各スーパー 弁当安売り競争加速 200円台も続々 集客の呼び水に

 県内のスーパーで弁当の安売り競争が加速している。不況による消費者の節約志向を受け、総菜コーナーには200円台が続々と登場。メーンのおかずに副菜も入ったボリューム感が受けている。ただ、利益には結び付きにくく、集客力アップの材料として位置付けているケースが多いようだ。

 地場のスーパーモリナガ(佐賀市)は2月に「280円弁当」を導入した。従来の主力は400円前後だったが、トレーの仕入れなどを見直して100円以上値下げ。丼ものを含め20-30種類が店頭に並び、サラリーマンや主婦などさまざまな客層が購入している。

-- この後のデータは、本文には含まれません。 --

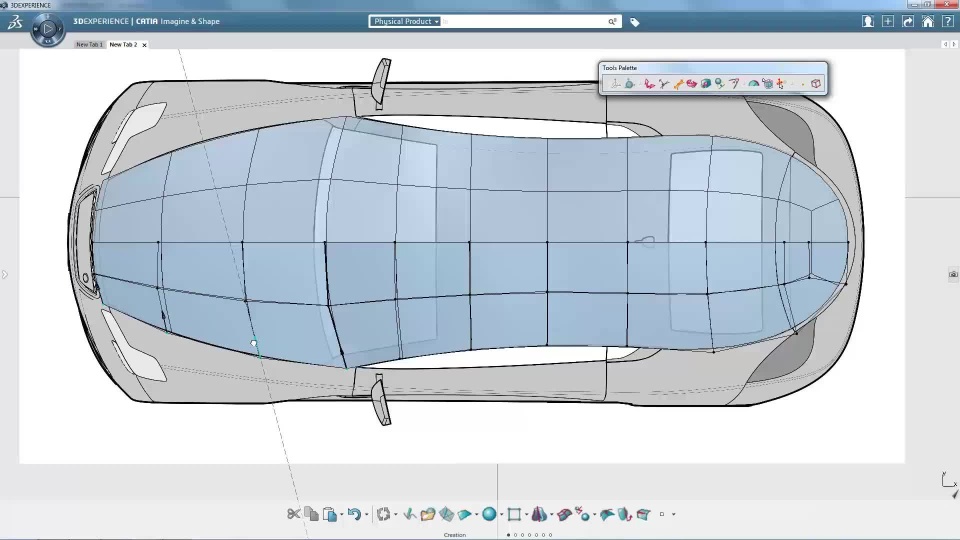This screenshot has height=540, width=960.
Task: Expand the Undo history dropdown arrow
Action: click(x=366, y=515)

 全国展開の西友も4月から、県内の店舗で「和風煮物弁当」など3種類を298円で発売。子会社で材料を一括調達し、工場で効率生産して低価格を実現した。アスタラビスタ佐賀店やディスカウント店・トライアルの総菜コーナーは250円で提供する。

 ただ、安売り弁当は集客力アップのための呼び物としての側面が強いようだ。あるスーパーの担当者は「弁当では利益が出ない。まず店に来てもらい、ほかの商品に手を延ばしてもらわないと厳しい」と打ち明ける。

 景気回復の兆しはいまだ見えず、消費者の財布のひもは固いまま。大手の持ち帰り弁当チェーンも値下げに動いており、スーパーの弁当安売り競争はまだ続きそうだ。